To my eternal shame I have given more in the dark and dim past to environmental groups. Never again.
Any charity that has a policy on climate change I avoid like the plague. I only support local charities now - small overhead, money goes to source.
I must admit I was mildly disappointed not to have been listed alongside Andy Revkin and Judy Curry as someone "who has a well-known antipathy for some of the more extreme AGW communicators such as Romm...." :-)
However, assuming this document is genuine, the two quotes in the 2012 Heartland Climate Strategy that are definitely quite revealing and important are:
and:
As someone who considers it completely acceptable to question and discuss mainstream views in an open and honest manner, and indeed as someone who actively promotes such discussion even in the face of advice against this, these points are of key concern as they appear to be counter to the idea of genuine, constructive discussion.
Of course many people will tell me that is naive to expect otherwise!
One of the reasons I go on Bishop Hill and Climate Audit is that opposing voices are not kept out, and that a proper discussion can (usually) be had. I hope fans of these blogs will take note of the apparent strategy by Heartland to oppose free debate and simply try to cause damage, rather than engaging in genuine discussion.
(And yes, before you ask, I do think that "suppression of opposing voices" and "undermining" would be wrong no matter which "side" does it.)
However, we don't seem to have had a response from Heartland yet, so it will be interesting to see what they say on the appearance that they actively set out to "undermine" and "keep opposing voices out".
For once I agree with RB we need an open and honest debate.
That can only proceed if all information, relevant or not, is in the open. That includes scientific, financial, political and ideological links involving all the protagonists.
To get the ball rolling.
Richard Betts have you links with green groups and have you made donations to such groups?
iwannabea,
You are trolling. You don't believe what you write.
Re: iwannabeasceptic
The only example I have seen of "half the sentence being left out" is when it referred to the health of family member and the leaker censored it. Perhaps you could provide a single example of half a sentence being left that does not fall into a similar category?
As for context, the full email chain is there in many instances and provides the full context. Those whose emails have been released have had ample opportunity to provide an alternative context and have failed to do so.
Just doing some back checks.
I think I've given more money to GreenPeace than the WWF and FoE (I'm bad), but I've given more to the Red Cross, Save The Children, Médecins Sans Frontières and Amnesty International (I'm not that bad).

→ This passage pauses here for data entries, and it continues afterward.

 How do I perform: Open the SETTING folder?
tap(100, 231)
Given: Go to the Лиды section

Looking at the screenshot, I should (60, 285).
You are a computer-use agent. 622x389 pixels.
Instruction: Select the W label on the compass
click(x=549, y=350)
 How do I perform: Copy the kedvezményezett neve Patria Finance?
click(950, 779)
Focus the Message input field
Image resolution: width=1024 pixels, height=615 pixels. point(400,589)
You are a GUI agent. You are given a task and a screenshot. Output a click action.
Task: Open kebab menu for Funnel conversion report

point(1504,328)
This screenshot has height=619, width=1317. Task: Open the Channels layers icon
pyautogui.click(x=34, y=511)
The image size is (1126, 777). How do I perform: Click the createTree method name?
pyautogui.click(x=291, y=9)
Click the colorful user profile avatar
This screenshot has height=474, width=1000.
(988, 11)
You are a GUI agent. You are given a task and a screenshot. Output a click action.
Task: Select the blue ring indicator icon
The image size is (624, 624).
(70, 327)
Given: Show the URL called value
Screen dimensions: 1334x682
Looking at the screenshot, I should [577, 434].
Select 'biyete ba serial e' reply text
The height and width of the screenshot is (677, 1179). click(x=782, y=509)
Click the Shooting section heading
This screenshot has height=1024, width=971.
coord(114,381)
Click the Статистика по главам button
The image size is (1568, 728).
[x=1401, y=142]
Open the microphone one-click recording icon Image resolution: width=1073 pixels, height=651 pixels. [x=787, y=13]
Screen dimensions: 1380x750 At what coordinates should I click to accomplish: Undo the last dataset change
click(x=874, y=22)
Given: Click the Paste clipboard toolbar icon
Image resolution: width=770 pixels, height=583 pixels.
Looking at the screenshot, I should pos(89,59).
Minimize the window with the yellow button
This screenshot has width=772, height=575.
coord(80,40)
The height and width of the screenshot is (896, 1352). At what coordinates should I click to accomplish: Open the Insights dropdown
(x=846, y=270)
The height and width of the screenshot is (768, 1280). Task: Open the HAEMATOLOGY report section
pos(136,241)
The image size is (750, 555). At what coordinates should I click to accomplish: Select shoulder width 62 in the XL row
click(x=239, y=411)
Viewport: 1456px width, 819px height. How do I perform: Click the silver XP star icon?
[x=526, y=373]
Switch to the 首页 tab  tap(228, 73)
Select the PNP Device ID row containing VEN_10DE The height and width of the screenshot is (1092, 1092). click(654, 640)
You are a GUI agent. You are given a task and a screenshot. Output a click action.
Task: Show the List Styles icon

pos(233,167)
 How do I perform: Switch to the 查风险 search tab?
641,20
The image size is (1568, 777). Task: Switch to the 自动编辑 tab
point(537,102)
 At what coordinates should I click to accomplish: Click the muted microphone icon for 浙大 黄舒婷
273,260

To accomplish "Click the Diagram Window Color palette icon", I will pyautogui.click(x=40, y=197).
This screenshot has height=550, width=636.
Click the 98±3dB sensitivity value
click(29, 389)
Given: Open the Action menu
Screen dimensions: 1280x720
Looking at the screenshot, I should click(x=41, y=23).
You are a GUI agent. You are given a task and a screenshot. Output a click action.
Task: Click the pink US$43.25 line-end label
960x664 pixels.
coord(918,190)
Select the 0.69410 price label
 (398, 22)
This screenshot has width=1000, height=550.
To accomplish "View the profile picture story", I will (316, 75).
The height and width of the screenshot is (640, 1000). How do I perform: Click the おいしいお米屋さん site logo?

Richard, I think you will find that the words "undermine" and "keep opposing voices out" are just the daily jargon commonly used and contextually understood by all those in think-tankery; just as 'trick' and 'hide the decline' are common and contextually sensible in academia, and therefore of no particular moment whatever. .
No one can support phrases and words such as "it is important to keep opposing voices out" and "undermine"; just as no one can support the use of phrases and words such as "hide the decline" and "trick".
We need an honest and open debate, and that can only be done by having all the information in the public domain.
Richard, everyone knows that the NIPCC report is not an unbiased objective review of the science. It only exists because of the failure of the IPCC to be balanced and objective. It makes it clear in its preface that the report was produced out of concern that the IPCC provokes an irrational fear of AGW based on incomplete and faulty science. So there's not as much of a story here as some are claiming.
Richard, everyone knows that the NIPCC report is not an unbiased objective review of the science. It only exists because of the failure of the IPCC to be balanced and objective. It makes it clear in its preface that the report was produced out of concern that the IPCC provokes an irrational fear of AGW based on incomplete and faulty science. So there's not as much of a story here as some are claiming.